Fusion Research at Culham
Magnetic confinement fusion research in the UK began in 1945 at a number of leading universities. From the early 1950s onward, the main research efforts were based at Harwell (then the Atomic Energy Research Establishment) and Aldermaston. ZETA, the first large-scale fusion device, was built and operated at Harwell in the late 1950s. Most of the efforts of these two laboratories transferred to Culham in 1963, where they have developed until the present day.
Culham has concentrated on magnetic confinement fusion research (mainly so-called tokamak devices) ever since. In 1978, in addition to a number of UK fusion devices, Culham was chosen to host the European ‘flagship’ fusion project, the Joint European Torus (JET). JET has been operating at Culham ever since, and remains the principal experiment in European and world wide fusion research.
Since 1990, Culham has also been prominent in spherical tokamak research with the operation of the world’s first hot spherical tokamak, START. Spherical tokomaks are testing a more compact and potentially more efficient tokamak configuration. This was followed by a larger and more sophisticated machine, the Mega Amp Spherical Tokamak (MAST) which began operations in 2000. Following on from impressive results, MAST is now undergoing a major upgrade, which will significantly expand its operational capability.
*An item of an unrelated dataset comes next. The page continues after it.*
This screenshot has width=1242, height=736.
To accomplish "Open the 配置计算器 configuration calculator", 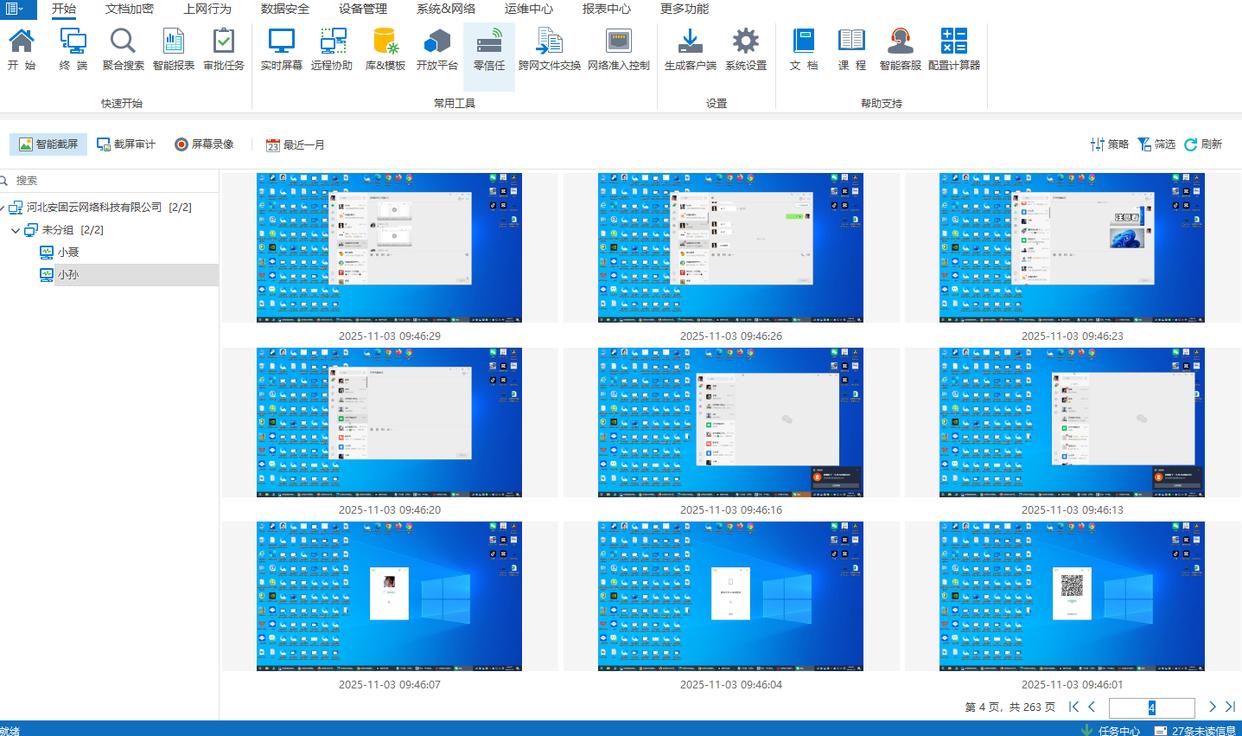I will point(954,48).
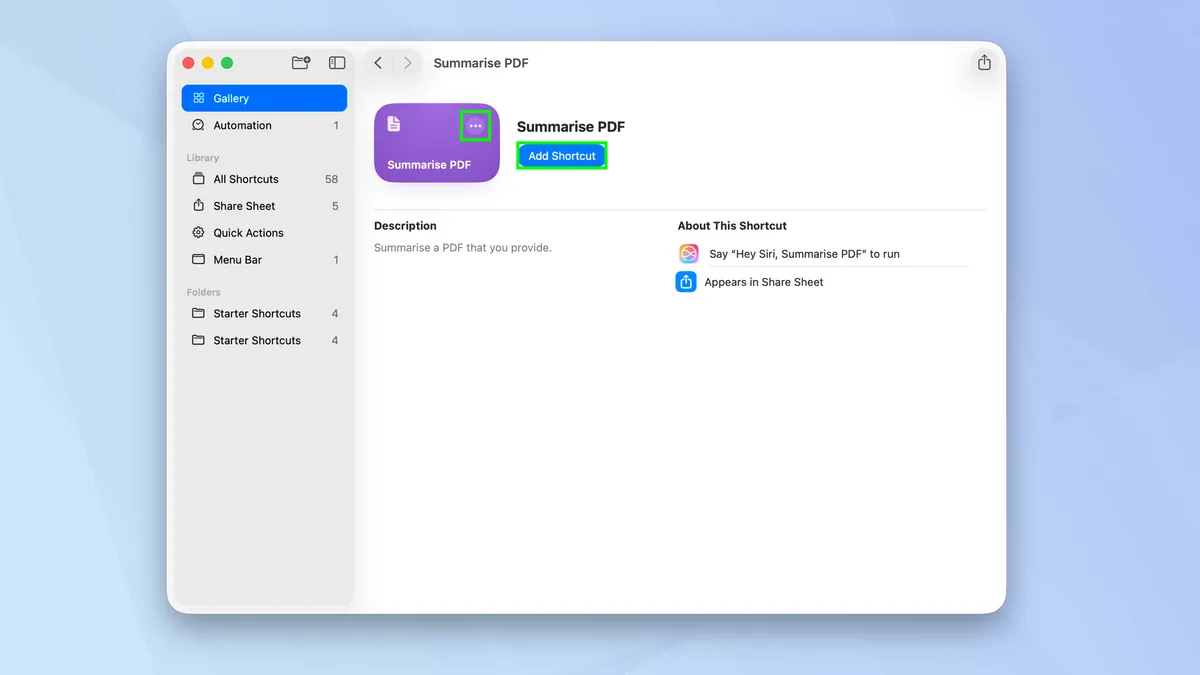1200x675 pixels.
Task: Go back using the back arrow
Action: tap(377, 62)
The upgraded MAST will be ready to start operation in mid 2017.
UKAEA Technology Programme
UKAEA is also growing a burgeoning technology programme – developing expertise and design/testing facilities in the key areas required for fusion power production. Two new facilities have just been constructed at Culham Science Centre:
A Materials Research Facility (MRF), which will allow industry and academia to investigate the mechanical properties of materials likely to be used in future fission fusion reactors and materials already used in the nuclear industry.
Remote Applications in Challenging Environments (RACE), consolidates the expertise built up by UKAEA in remote handling in the JET experiment, and will offer design and testing facilities for the development of remote, robotic and autonomous systems in a number of challenging environments – such as deep-sea oil and gas exploration, nuclear power generation, space exploration etc.
The €14 billion International Tokamak Experimental Reactor (ITER) project is the next step in fusion research. Under construction in Cadarache, France, it is due to start operation in the mid 2020s, building on the success of JET and the worldwide tokamak research programme. It is intended to demonstrate integrated physics and engineering on a scale of a future fusion power station and is expected to produce 500 MW of fusion power. UK companies have already won many ITER contracts; it is hoped that UK science park-based companies will play an active role in supplying technology and services to the ITER project. For more details, see www.fusion-industry.org.uk.
Support for Industry
The skills and technologies associated with fusion research can be useful to companies of any size. At Culham Science Centre start-up technology companies are able to draw on the skills of the UKAEA team working on one of the world’s greatest engineering challenges. A Technical Support Package has been developed by UKAEA to assist suitably qualified companies during the early stages of their business. Depending on their needs, the package could include, for example, technical advice and access to mechanical, electrical and electronic engineering skills, as well as computer modelling, precision diagnostics, cryogenic systems and microwave systems.
Planning for the Future
In order to maintain the engineering skills base at technician level, CCFE runs an Advanced Apprenticeship Scheme – www.culhamapprenticeshipscheme.com. The scheme selects and recruits successful candidates who undergo a four year training programme based at CCFE and at a local college.